Now temper it with mustard seed.

Rasam should not boil after tempering.

This can be taken as a soup also when u've cold. Or can be used with rice.

Poricha koottu

This is again a simple one to make and can eat with rice and ghee. Can also be used as a sideish for vatral kuzhambu and thuvaiyal. It's good for kids as it is less spicy and healthy.

Ingredients:

Carrot-3 in number( u can also use cabbage, chow chow or beans instead of carrot)
Moong dhal(paiyatham paruppu)- 1 cup)
Grated coconut- 1/2 cup
Green chilli- 1/2 number
Cumin seeds- 1 tbsp
Green peas(optional)
Turmeric powder, salt.
Coconut oil, mustard seed, curry leaves, Asafoetida powder.

Preparation:

Dice carrot in a bit medium size. Don't cut it too small or too big.
Pressure cook dhal and diced carrot along with pinch of turmeric powder and salt for 3 whistles.
Boil green peas and add it to carrot. If it is frozen peas u can add directly.
Grind coconut, cumin seed and green chilli and keep the paste separately.
Now boil the above paste with the carrot and dhal.
Add necessary salt and boil till it becomes semi gravy.
Temper mustard seed, asafoetida powder and curry leaves in coconut oil.
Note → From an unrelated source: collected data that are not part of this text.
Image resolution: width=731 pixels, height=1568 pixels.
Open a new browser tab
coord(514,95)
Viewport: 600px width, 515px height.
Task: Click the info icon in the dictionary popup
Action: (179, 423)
Poricha koottu is ready!!!




Thengai (coconut) thuvaiyal

This can be prepared in 10 mins time. This can be used with rice , or a side dish for dosa also.
Arisi upma and and thenga thuvaiyal is a great combo.

Ingredients:

Grated coconut- 1 cup
Urad dhal- 1tbsp
Red chilli- 3
Tamarind- Small Gooseberry size(1 small arai nellikai alavu)
Salt
Asafoetida powder
Oil.

Preparation:

Take a kadai, pour 1 tbsp oil and fry urad dhal , red chilli and asafoetida powder.
Fry till urad dhal turns light brown. Let this cool for some time.
Then grind the above mixture with the grated coconut, tamarind and salt.
Add little water and grind till the thuvaiyal is thick in consistency.
Don't make it watery.

Thengai thuvaiyal is ready!!!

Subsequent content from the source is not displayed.